Introduction

Terrestrial forest is one of the major factors in the global carbon balance, and therefore in global climate change (Francey et al. 1995; Peng and Apps 1997; Peng et al. 1998; Phillips et al. 1998; Joos et al. 1999; Houghton et al. 1999; Casperson et al. 2000; Fang et al. 2001; Ruddiman 2003). The increase in atmospheric CO2 concentration in the last 200 years is attributed to the use of fossil fuels as well as the net loss in global forest reserves (IPCC 2000, 2001), in spite of the fact that a large uncertainty exists in estimating the forest or land-cover change for the last centuries. Reconstruction of Holocene atmospheric CO2 concentration shows a more notable change than expected in atmospheric concentration of CO2 in the Holocene period (Indermuehle et al. 1999; Beerling 2000; Ruddiman 2003). The mid- to late Holocene increase in atmospheric CO2 concentration is partly attributed to changes in land cover in northern Africa and the Arabian Peninsula, but other terrestrial sources are likely to play a role and require identification (Indermuehle et al. 1999).

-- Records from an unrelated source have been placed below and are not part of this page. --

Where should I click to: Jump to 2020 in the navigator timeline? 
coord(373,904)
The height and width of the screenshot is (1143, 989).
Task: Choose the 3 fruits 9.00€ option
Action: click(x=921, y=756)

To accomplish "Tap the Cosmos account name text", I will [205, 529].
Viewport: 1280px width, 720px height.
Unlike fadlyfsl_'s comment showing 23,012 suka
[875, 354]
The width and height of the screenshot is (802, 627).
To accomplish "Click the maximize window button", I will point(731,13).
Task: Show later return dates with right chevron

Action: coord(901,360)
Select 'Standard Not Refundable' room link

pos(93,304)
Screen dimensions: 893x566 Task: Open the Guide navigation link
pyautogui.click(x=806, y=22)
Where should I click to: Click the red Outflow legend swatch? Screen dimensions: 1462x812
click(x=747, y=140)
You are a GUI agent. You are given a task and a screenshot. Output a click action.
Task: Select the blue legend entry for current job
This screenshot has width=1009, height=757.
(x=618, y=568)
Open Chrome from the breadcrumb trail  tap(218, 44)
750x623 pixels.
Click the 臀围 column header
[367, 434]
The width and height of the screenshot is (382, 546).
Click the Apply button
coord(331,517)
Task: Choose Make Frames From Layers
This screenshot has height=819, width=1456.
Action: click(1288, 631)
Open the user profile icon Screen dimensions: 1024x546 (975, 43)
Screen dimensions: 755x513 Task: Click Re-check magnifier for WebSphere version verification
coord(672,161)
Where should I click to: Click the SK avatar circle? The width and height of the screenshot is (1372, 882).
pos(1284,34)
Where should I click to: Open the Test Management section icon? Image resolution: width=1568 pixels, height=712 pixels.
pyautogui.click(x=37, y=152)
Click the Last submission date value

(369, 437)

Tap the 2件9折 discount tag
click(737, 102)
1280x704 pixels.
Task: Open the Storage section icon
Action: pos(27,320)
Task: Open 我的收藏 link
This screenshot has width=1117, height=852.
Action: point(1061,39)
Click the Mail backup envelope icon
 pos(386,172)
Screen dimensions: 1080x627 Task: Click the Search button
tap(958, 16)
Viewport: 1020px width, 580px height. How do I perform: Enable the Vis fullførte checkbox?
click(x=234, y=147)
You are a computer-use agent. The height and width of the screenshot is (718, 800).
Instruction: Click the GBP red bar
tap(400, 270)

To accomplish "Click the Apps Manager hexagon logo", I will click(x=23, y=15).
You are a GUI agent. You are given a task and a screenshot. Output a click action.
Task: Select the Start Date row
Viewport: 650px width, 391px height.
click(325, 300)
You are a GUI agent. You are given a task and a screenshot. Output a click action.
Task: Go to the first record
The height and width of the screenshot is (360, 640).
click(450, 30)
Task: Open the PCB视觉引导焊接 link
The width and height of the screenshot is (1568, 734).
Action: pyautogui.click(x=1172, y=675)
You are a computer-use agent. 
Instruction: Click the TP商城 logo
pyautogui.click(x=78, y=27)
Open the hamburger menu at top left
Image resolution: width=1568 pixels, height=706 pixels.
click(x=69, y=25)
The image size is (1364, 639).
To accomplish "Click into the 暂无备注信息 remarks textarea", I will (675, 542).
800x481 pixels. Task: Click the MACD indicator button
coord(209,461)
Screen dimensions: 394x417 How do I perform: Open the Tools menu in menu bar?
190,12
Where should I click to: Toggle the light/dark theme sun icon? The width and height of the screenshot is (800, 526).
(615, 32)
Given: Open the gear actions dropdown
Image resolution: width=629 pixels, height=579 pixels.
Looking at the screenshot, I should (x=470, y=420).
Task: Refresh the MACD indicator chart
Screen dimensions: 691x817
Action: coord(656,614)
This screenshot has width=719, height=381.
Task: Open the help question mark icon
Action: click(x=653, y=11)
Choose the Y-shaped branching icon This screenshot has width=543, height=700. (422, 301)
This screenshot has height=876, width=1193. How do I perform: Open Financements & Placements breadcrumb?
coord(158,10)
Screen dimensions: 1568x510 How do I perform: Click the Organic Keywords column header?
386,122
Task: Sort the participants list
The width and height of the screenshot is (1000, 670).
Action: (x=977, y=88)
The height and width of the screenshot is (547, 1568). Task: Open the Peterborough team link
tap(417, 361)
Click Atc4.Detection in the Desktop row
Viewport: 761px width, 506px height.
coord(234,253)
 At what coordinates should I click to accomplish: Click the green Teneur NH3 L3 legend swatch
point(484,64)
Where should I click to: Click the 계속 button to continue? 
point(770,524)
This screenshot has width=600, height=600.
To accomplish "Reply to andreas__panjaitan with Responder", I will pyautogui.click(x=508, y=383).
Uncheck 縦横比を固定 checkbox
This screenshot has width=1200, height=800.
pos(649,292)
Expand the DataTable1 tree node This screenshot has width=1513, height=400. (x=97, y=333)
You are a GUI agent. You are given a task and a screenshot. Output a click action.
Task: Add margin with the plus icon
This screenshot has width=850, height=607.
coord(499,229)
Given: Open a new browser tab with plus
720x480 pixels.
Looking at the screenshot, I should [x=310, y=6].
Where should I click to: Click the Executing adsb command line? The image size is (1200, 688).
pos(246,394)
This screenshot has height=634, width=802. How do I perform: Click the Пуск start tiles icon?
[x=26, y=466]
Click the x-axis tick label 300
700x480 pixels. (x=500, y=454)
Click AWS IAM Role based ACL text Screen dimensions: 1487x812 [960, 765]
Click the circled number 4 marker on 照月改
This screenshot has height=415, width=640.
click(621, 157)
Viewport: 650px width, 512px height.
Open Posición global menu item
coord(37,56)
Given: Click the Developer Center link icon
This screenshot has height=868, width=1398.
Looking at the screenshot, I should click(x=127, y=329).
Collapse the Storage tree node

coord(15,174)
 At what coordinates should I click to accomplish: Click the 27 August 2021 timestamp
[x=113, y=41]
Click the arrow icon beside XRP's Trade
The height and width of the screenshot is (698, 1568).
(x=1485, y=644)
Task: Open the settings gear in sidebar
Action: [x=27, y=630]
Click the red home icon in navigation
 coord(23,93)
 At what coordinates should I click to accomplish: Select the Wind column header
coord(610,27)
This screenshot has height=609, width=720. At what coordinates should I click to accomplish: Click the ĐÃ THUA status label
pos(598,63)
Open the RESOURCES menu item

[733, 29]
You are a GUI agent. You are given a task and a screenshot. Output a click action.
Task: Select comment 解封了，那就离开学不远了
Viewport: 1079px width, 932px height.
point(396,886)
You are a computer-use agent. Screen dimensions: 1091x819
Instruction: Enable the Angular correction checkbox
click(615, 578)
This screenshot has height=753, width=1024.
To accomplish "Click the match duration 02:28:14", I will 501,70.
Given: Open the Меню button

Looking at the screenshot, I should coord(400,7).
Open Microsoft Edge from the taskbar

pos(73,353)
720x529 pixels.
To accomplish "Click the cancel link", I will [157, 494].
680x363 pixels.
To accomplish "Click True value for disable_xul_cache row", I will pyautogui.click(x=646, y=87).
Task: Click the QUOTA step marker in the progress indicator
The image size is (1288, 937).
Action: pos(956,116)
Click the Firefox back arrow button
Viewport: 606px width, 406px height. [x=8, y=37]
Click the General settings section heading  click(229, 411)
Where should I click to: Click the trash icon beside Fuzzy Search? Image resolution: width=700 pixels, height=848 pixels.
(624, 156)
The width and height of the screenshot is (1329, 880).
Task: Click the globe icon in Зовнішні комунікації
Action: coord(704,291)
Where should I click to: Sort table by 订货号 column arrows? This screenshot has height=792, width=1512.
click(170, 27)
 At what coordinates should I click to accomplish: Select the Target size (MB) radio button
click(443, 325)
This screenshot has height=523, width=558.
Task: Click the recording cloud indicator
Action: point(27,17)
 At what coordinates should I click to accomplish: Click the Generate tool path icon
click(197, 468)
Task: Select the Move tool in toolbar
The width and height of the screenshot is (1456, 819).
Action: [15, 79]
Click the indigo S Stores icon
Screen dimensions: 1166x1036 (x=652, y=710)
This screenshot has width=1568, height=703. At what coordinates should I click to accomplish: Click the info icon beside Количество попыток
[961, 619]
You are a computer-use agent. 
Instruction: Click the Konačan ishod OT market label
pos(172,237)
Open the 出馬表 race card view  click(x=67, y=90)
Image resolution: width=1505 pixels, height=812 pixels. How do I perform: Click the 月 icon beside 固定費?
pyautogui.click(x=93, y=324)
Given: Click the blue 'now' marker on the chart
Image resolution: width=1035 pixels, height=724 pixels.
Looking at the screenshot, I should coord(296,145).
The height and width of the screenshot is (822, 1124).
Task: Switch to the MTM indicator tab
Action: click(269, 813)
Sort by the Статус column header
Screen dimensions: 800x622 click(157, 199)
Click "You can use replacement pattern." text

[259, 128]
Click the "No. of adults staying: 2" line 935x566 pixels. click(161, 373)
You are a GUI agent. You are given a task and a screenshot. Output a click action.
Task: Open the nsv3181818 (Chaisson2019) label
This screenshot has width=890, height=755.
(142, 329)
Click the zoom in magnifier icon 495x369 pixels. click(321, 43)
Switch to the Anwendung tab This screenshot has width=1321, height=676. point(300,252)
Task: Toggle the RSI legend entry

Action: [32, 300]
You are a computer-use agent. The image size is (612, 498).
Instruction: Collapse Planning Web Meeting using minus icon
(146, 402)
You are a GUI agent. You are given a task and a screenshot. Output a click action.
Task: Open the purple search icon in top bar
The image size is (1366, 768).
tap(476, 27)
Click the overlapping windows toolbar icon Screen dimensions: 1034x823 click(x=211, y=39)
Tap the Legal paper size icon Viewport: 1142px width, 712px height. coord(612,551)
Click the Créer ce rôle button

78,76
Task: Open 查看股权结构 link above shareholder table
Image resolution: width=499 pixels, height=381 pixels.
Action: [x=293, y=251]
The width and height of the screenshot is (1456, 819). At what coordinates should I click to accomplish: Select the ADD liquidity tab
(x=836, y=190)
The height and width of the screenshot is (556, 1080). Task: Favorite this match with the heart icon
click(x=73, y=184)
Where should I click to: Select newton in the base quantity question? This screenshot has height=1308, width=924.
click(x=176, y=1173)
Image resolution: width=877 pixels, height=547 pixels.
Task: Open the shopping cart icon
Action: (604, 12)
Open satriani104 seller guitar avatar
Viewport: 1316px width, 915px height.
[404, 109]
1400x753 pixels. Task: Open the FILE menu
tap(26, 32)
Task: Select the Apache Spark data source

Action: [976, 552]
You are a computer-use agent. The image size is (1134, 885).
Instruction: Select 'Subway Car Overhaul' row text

Change in forest cover may also have affected past climates on regional or sub-continental scales. Holocene forest or vegetation changes in northern Eurasia and northern Africa may have amplified the climate changes due to the bio-geophysical feedback from the vegetation (Texier et al. 1997; Brostroem et al. 1998; Ganopolski et al. 1998; Levis and Foley 1999; Braconnot et al. 1999; Wang 1999; Fu 2001). Forest cover or land-cover change therefore need to be taken into consideration if we are to understand the complete spectrum of factors in the past and future climate changes on regional or sub-continental scales.

Palaeo-data on past forest cover are therefore of key importance for understanding the Holocene global carbon cycle and regional climatic dynamics. Verification of the changes in forest cover and of the driving forces for the changes is thus urgently needed. In the last decade, progress was made in reconstructing past biome distributions for the mid-Holocene and the last glacial maximum (Prentice et al. 1996; Hoelzmann et al. 1998; Tarasov et al. 1998; Yu et al. 2000). Although these studies focus only on 6 ka b.p. and 18 ka b.p., and regard the differences in the biome of 6 ka b.p. from that of the present-day as being the result of climate change alone, they have facilitated the compilation of much palaeo-vegetation data.

Forest changes in the late Holocene in China have long been noted among Chinese palaeoecologists (An et al. 1990; Sun and Chen 1991; Winkler and Wang 1993; Liu and Qiu 1994; Ren 1994; Ren and Zhang 1998) and Chinese historians (Shi 1991; Zhu 1992; Fang and Xie 1994). Most of the scientists, however, regard the decrease in arboreal pollen or forest cover in the last 5000 years as an indicator of climatic drying, though historians have found documentary evidence showing that many forests have been destroyed by human activities since ca. 2 ka b.p. In previous studies, Ren et al. investigated the tempo-spatial pattern of arboreal pollen changes in the mid-to late-Holocene in the country, concluding that the forest decline of the last 5000 years is in step with the ancient agricultural expansion in time and space (Ren and Zhang 1998; Ren 2000; Ren and Beug 2002).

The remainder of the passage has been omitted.